Shortly after I finished the Anne Frank book, my sister asked me to refresh her memory about our great great grandmother—Katherine O’Tanney Feeley who emigrated from Ireland in the late 1800’s. To answer, I searched handwritten notes from my mother and father—a story here, a date and detail there. Some of the notes are sketchy and incomplete, but I decided I would make sense of them in a Word document so others in my family will have a record.

Anne Frank’s story has touched millions all over the world in the decades since she wrote it. I have no such expectation for the family record I’m assembling. All I have are snippets of stories, not much to go on. Perhaps a few family members will have a mild interest. Hearing about people you never knew (even if they’re related to you) can be boring. 

I’m fascinated by the urge to write journals and record family histories. Beyond that is the widespread wish to share the content of our days on social media or like I’m doing with this blog. People across all eras and cultures have felt this fierce need to tell our stories and understand who we are and who we came from. Sometimes we’re saying, “Here’s what happened.” Other times the wish to share is a way of saying, “I’m here. I matter.”

Anne Frank could not have imagined how much her story would matter or how many readers would be touched by her words.

Although my intentions and hopes for my writing differ from Anne Frank’s, I feel a kinship with that young woman born almost a century ago. 

Mortal

Daffodils and forsythia are in bloom here. Egrets and ducks have returned to the pond. We all made it through another winter, a difficult season with plenty of cold, snow, and ice. 

When I was in my forties, I wrote a short story about a woman whose first serious high school boyfriend was drafted to serve in Vietnam. He would die in battle and be remembered as perpetually nineteen. She went on to college, married, had children. As her son prepares for junior prom, she is reminded of Bernie. On the anniversary of his death, she writes him a letter about what it has been like to age decades beyond her teens.

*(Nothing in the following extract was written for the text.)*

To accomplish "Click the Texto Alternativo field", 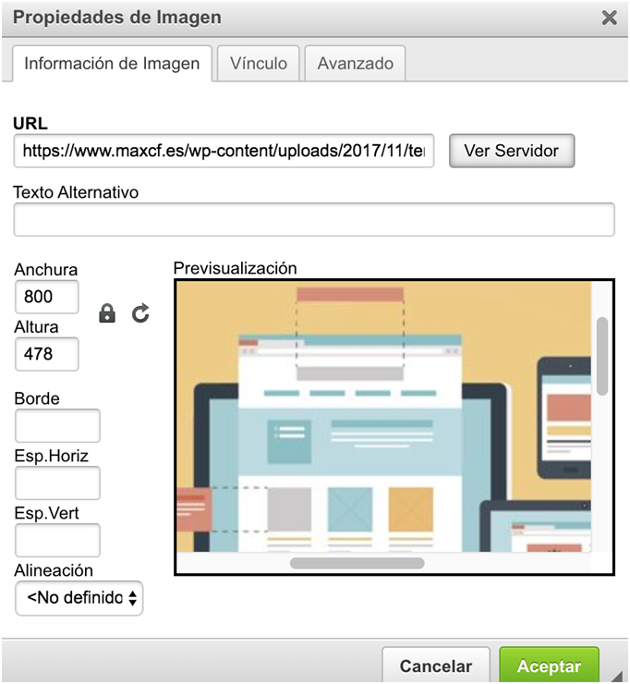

Late in 2022, I prepared for serious surgery. The surgeon called me a ‘low risk’ patient and young for my physical age. Tests showed no other options. All was successful, except emotionally I landed in part of the world described in Atul Gawande’s Being Mortal.  He writes that we tend to consider aging a failure, or weakness, rather than a normal process. As we live longer and longer, medical processes becomes part of our experience. Doctors know how to preserve life, but not how to help patients cope with how life continually changes.

Like most surgery nothing looks different to others, but I know where the scars are and what each means. I know the medications that support carrying me through a normal life expectancy. I am also learning their downsides. I haven’t returned to tap dancing because the studio floor is slippery, and I am still fighting to return to my prior rock-solid balance. Down dog is back on my aspirational list, but for different reasons than undeveloped muscles.

In the weeks between the first time a doctor said, “maybe six months, certainly not more than a couple of years,” and the night before surgery, I thought about not seeing my granddaughters grow up, about the writing projects that might not be published, about my unwillingness to let life go. When I stopped pushing to be the person folks expect, my fatigue was immense. With surgery on the schedule, I slept a lot, read a lot, thought even more. Because I am used to being productive, I labeled that week practicing recuperation. 

I have had friends die of cancer without the medical miracle surgery offered me. I am humbled and so respectful of how they faced the eventuality of their passing. 

This spring I wonder how to make these next many years meaningful. A wise friend told me the body needs at least six months to recover from major surgery then encouraged me to give my emotions the same time. A good plan. I’ll enjoy the daffodils and forsythia, then the tulips and lilacs. The demands of regular life are close enough.

With love to my brother, Darrell J. Frisque, who passed too young on April 14, 2007.